# (Seattle) genteel elderly lady rat seeks calm, altered companion



## noncewords (Jul 24, 2013)

My sweet old-lady rat has just lost her cagemate, and she's such a social girl that I'd really like her to have a friend again for however much time she has left.

I have three other rats in a separate group, but one of them is an unaltered male, and I got Li'l Gray when she was a bit too old for a spay herself. I also suspect that two of the three rats in that group are a little too boisterous for her, and I'm reluctant to split up the happy trio.

Ideally, I'd find a solo rat who also needs a buddy. This addition would need to be an adult & on the calmer side, because Li'l Gray is 3, and her back legs don't work so well anymore. I'd need this new friend to be either a neutered male (no geriatric pregnancies please!) or a spayed female (so that she can be introduced to the three other rats when Li'l Gray is no longer with us). However, for a good personality fit, I'd certainly have a rattie altered so long as he or she was young enough for that to seem safe.

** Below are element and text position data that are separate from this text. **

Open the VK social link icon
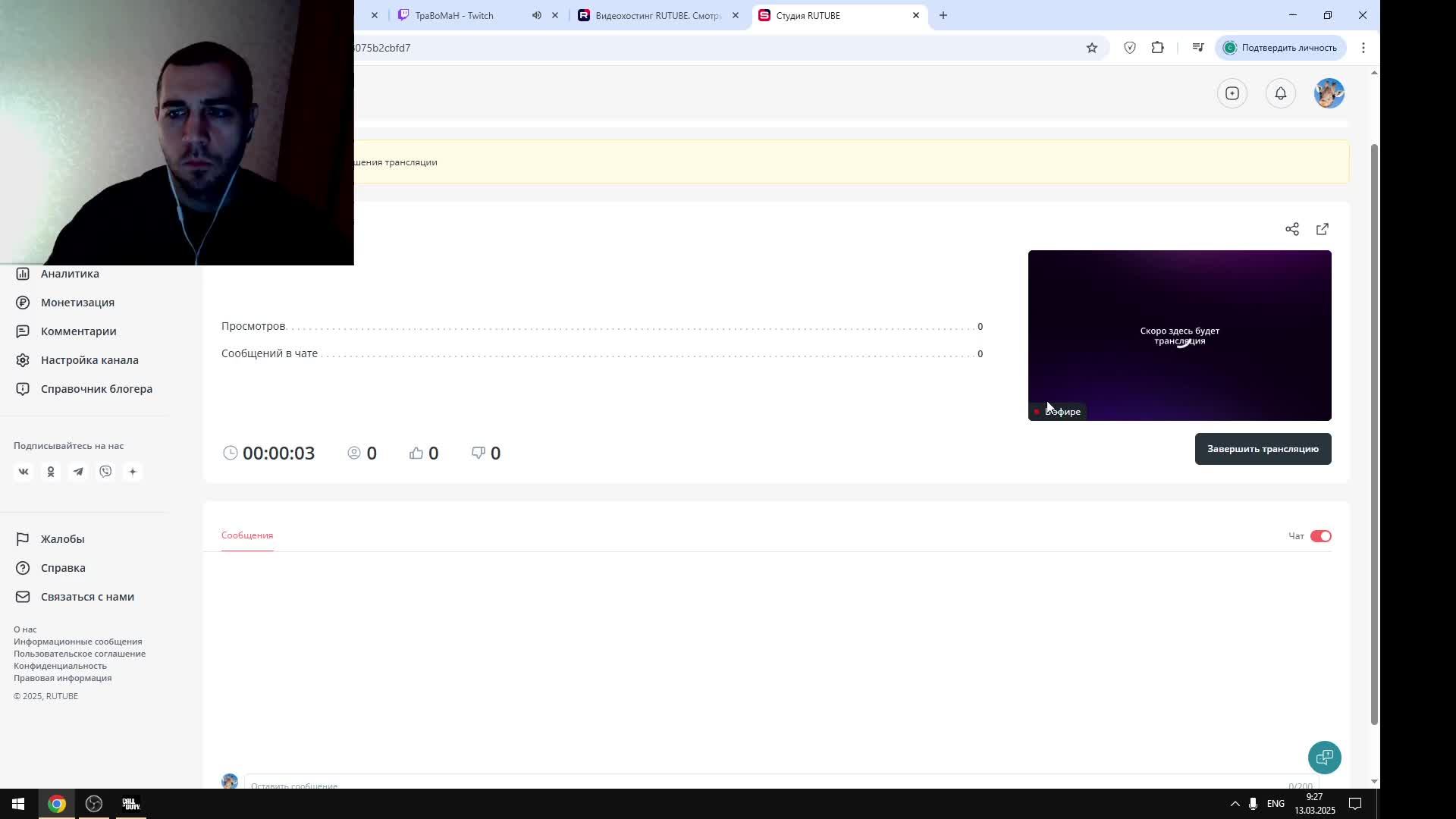The height and width of the screenshot is (819, 1456). pos(24,472)

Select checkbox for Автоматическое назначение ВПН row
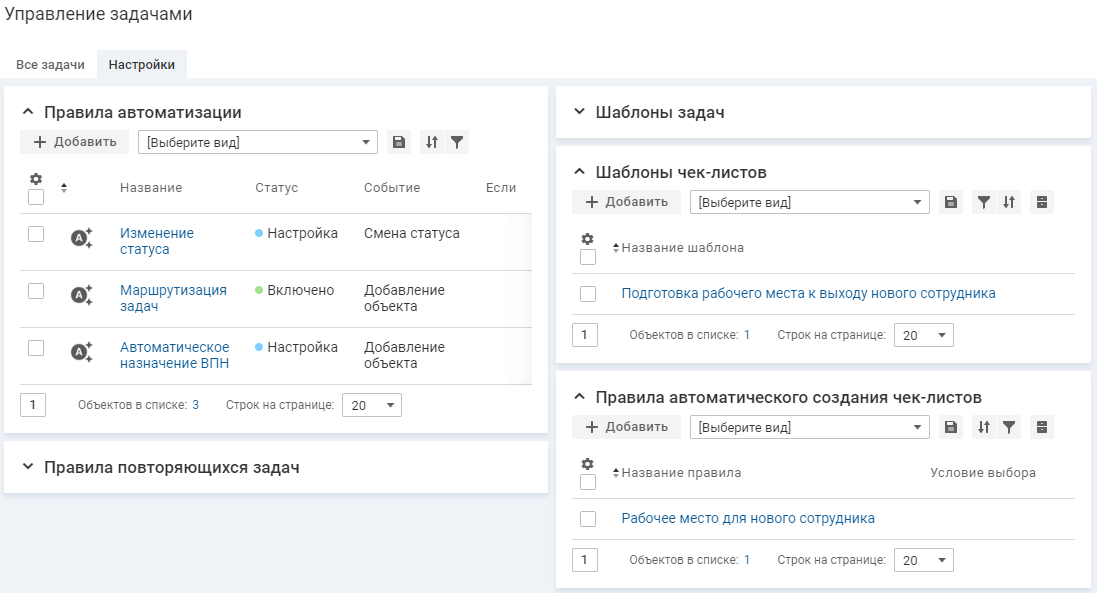click(x=36, y=348)
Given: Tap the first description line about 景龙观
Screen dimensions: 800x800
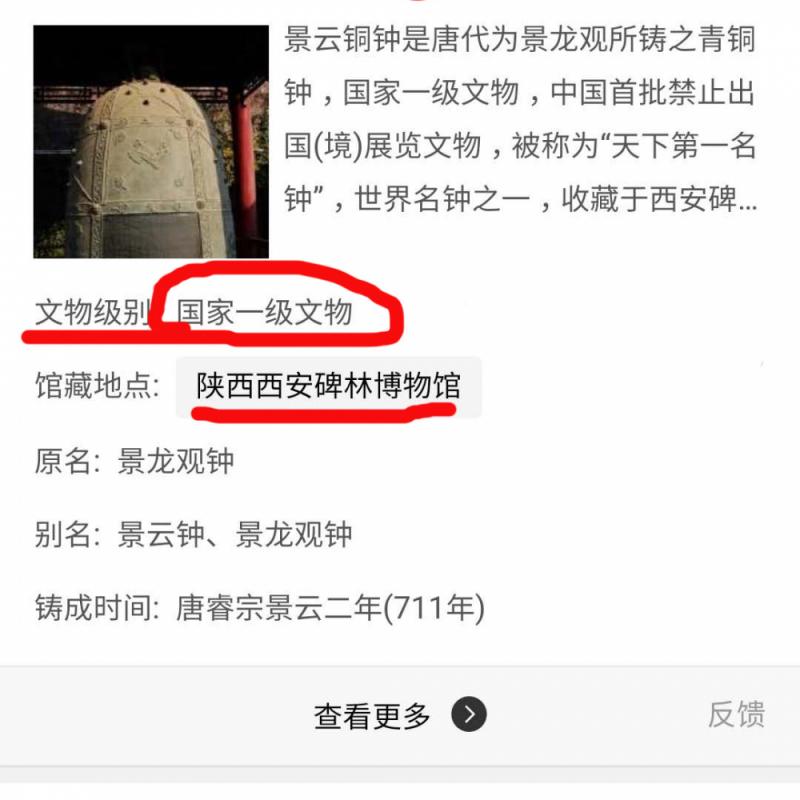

I realize that this is a long shot, but if anyone local has been thinking of re-homing a rat so that it can have a friend again, I'd appreciate hearing from you.


----------



## Augustine (Nov 14, 2011)

Would you be interested in adopting a rat from a rescue? I found them the other day when I was looking for shelters/rescues that have rats available on petfinder. They have a number of rats available, some altered, others not. (though it seems that they will alter them for you prior to the adoption if you pay extra for it) 

this is their website: http://www.bfrr.org/available-best-friends.html


----------



## noncewords (Jul 24, 2013)

Thanks! I've already emailed that rescue, describing the situation and asking if any of their ratties seem like a good fit. On petfinder it looks like they mostly have young rats right now, but I'm hoping they'll have someone perfect in mind.

Though I haven't adopted from BFRR so far, I do prefer to adopt from rescues. My three downstairs ratties (the rambunctious trio) are from Rabbit Meadows, which is a really awesome mostly-rabbits rescue.


----------